Blocher rachète le GHI. C’est en substance ce qu’ont écrit et répété tous les médias de Suisse romande après l’annonce de Tamedia, le 18 avril dernier, de vouloir céder ses parts au tribun zurichois, dans le cadre de la reprise de la Basler Zeitung. Seulement voilà, rien n’est fait. La famille Fleury, propriétaire à 50% de GHI et de Lausanne Cité, dispose d’un droit de préemption; elle a un mois pour le faire valoir.
Ce qui est étonnant dans cette affaire, ce n’est pas tellement l’accord passé entre Tamedia et Christoph Blocher, père de l’UDC, qui met dans le panier de la mariée d’un côté la Basler Zeitung et de l’autre la feuille d’avis officiels Tagblatt der Stadt Zürich et les journaux gratuits Furttaler, Rümlanger et, sous réserve de l’accord de la famille Fleury, 50% de participation dans le GHI et Lausanne Cité. Non, ce qui est étonnant, c’est le naufrage journalistique qui s’en est suivi. Parce que Christoph Blocher et Pietro Suppino, président de Tamedia, l’ont annoncé lors d’une conférence de presse, tous les médias se sont empressés de prendre cette nouvelle pour argent comptant. Ils ont commenté cet épisode comme si la transaction avait déjà eu lieu, ce qui n’est toujours pas le cas. Aux dernières nouvelles, Christoph Blocher doit rencontrer Jean-Marie Fleury pour discuter de cette question.

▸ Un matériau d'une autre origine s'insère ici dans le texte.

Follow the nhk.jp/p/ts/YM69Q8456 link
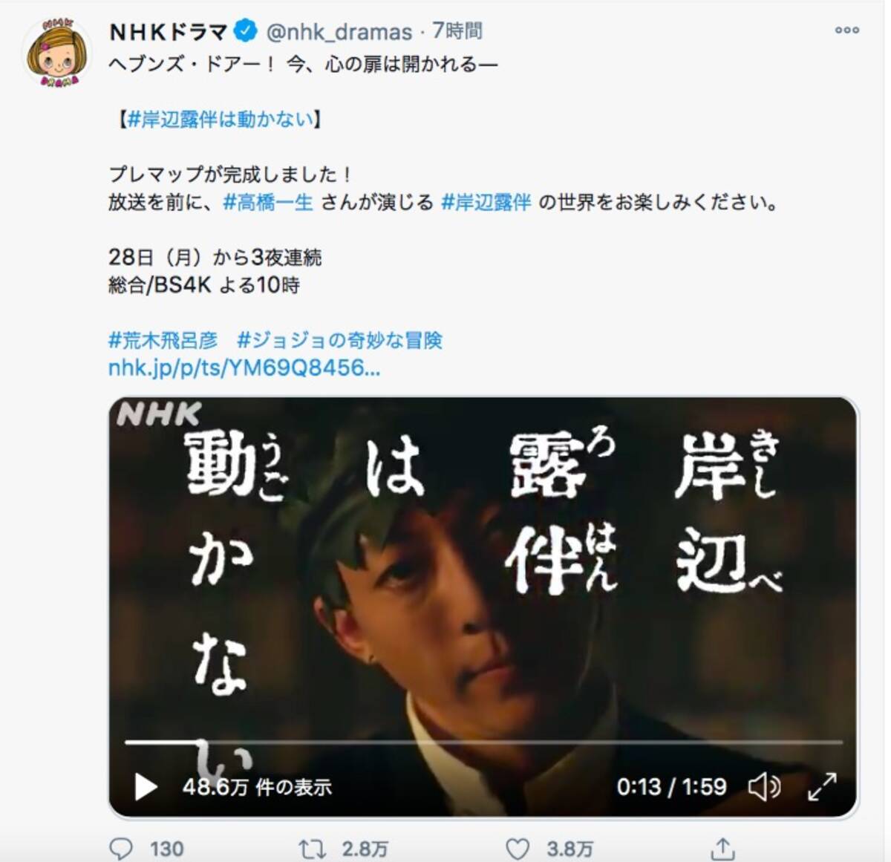 [x=244, y=368]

A la suite de la nouvelle précipitée du prétendu rachat – on n’est pas loin de la fake news – les commentaires sont allés bon train. Blocher utiliserait ces médias pour servir la soupe de l’UDC, l’indépendance de la presse irait à vau-l’eau, ces médias locaux seraient dirigés depuis Zurich et perdraient donc toute leur raison d’être.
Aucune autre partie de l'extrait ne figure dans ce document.